Among several priorities, these projects will support research and development in battery efficiency, electrification, new mobility systems, lightweight manufacturing materials, fuel emissions reduction, and transportation and energy analysis.
"This nearly $2 million will be a well-deserved boost for WMU's ongoing autonomous vehicle research" said Rep. Upton. "More energy-efficient and cost-effective vehicle technology developed at institutions like WMU will help reduce emissions and power the future. As the auto capital of the world, Michigan will surely continue to play an outsized role in these cutting-edge initiatives that will create jobs and support economic development."
"We're grateful for this investment, which is a wonderful vote of confidence in our track record and research efforts improving autonomous vehicle technology," said Dr. Steven Carr, interim vice president for research and innovation at WMU. "Now WMU has the potential to be a leader in a unique approach to advancing autonomous vehicles. Improving the precision of the technology in this manner will set us apart."
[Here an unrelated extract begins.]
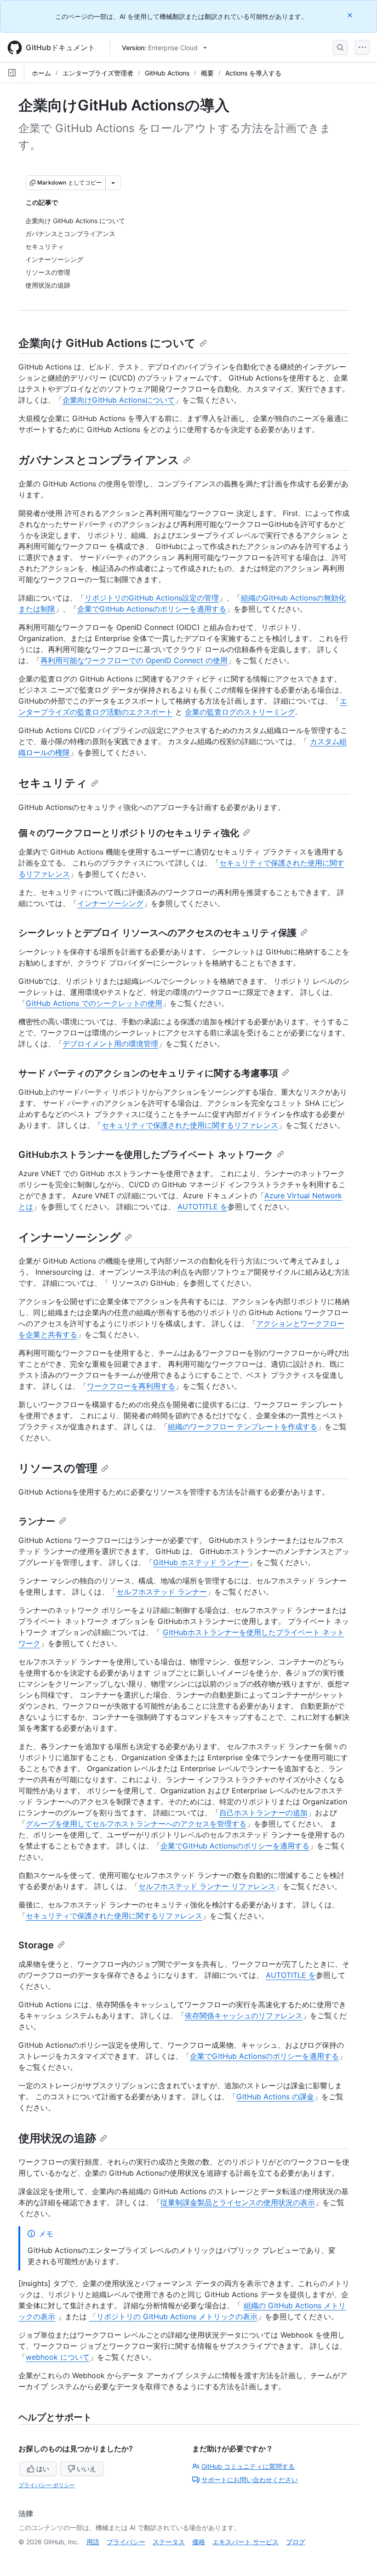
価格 (198, 2542)
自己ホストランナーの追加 (263, 1812)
Dr. Zach Asher, assistant professor of mechanical and aerospace engineering at WMU, has been pursuing autonomous vehicle research at WMU for several years, and will be the lead on this Department of Energy supported initiative.
"I am excited about this project because it's a fundamentally different approach to achieving autonomous vehicles than what researchers have done to date," said Asher. "This project means a lot to Western because we have a chance to start contributing to the statewide mobility ecosystem. I think this is a major initiative that will catalyze future efforts in this area."
In May, Upton visited WMU's Business Technology and Research Park - a high-tech business development that brings private firms and university researchers together - to see firsthand the work researchers, faculty, and students are doing to develop cleaner energy solutions. He also met with Dr. Zach Asher to discuss his research in more depth.
WMU and Dr. Asher kicked off this groundbreaking work in September of 2019, with support from the Michigan Mobility Challenge. Dr. Asher's work among autonomous & electric vehicles will be bolstered by the Department of Energy's investment, and will focus on high quality perception data to achieve energy efficient autonomous vehicle operation through computation reductions and offloading.